How RblxScript Curates and Verifies Every Tool Submission

Anyone with an account can submit a tool to RblxScript. Not every submission becomes a public listing. This is how we decide.

Step 1: Automated checks

When a submission lands, we run a battery of static checks against the code: known malicious patterns (cookie loggers, remote payload fetchers, obvious obfuscation wrappers), banned URLs, and forbidden keyword combinations. Anything that fails goes into a manual review queue rather than being auto-rejected — false positives are common.
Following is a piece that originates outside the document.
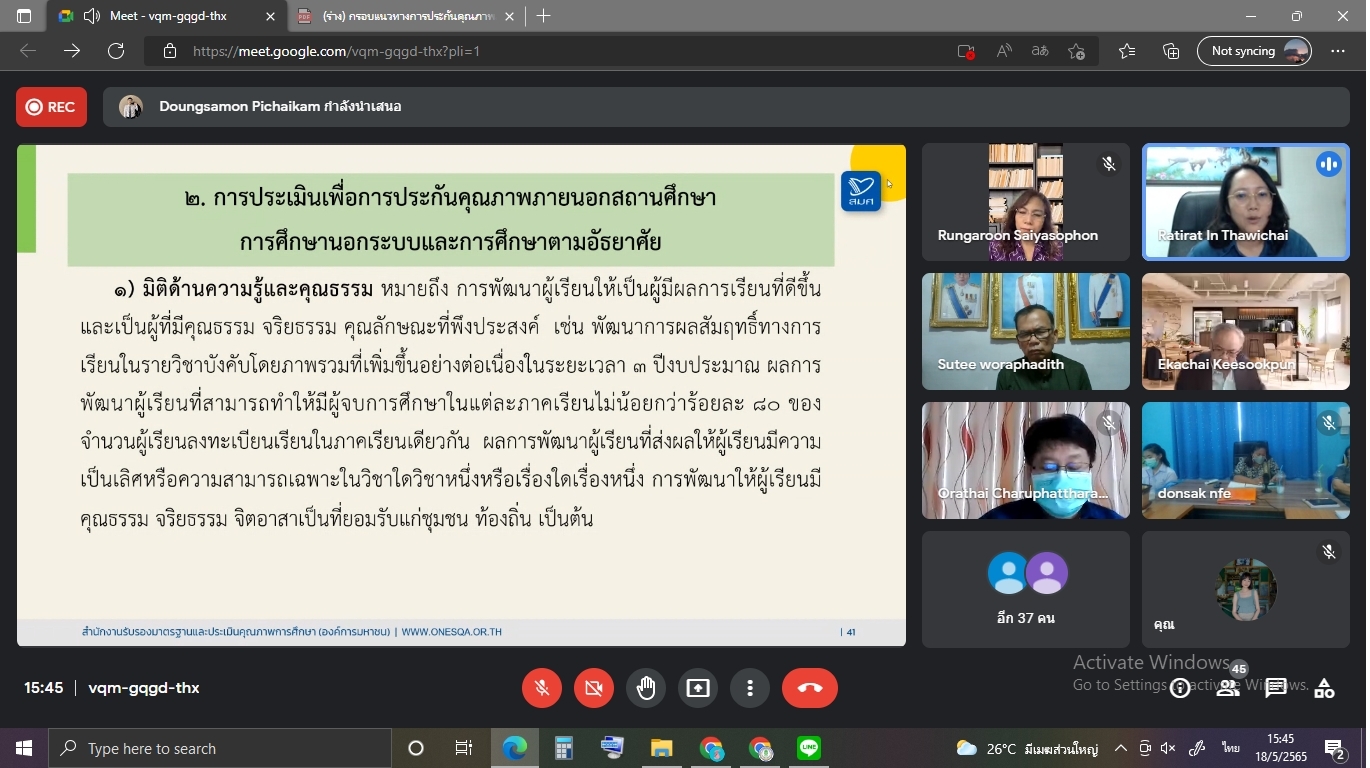The height and width of the screenshot is (768, 1370).
Task: Turn on camera in Meet controls
Action: (594, 688)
Step 2: Description sanity check

A submission that calls itself an "OP exploit" or names features banned by Roblox's ad-network policies (vote-bots, account-stealing utilities, etc.) is rejected outright. The description has to describe an actual tool that does what it claims.

Step 3: Author check

New authors get extra scrutiny on their first three submissions. Established authors with a history of healthy listings can publish with lighter review. We keep a soft denylist of authors whose previous tools turned out to be malicious — they never get back through, even with a new account, when we can match the patterns.

Step 4: Loader compatibility verification

A moderator runs the tool against at least one of the loaders the author claimed compatibility with, on a clean alt account. If the tool fails to load, the submission is bounced back to the author with the failure log. If it loads but the behavior does not match the description, same outcome.

Step 5: Publish + ongoing watch

Once published, the listing enters our ongoing-watch system. Comments mentioning malicious behavior or sudden patches trigger a re-review. We pull the listing if the author abandons it past 60 days and the comments suggest it is broken or harmful.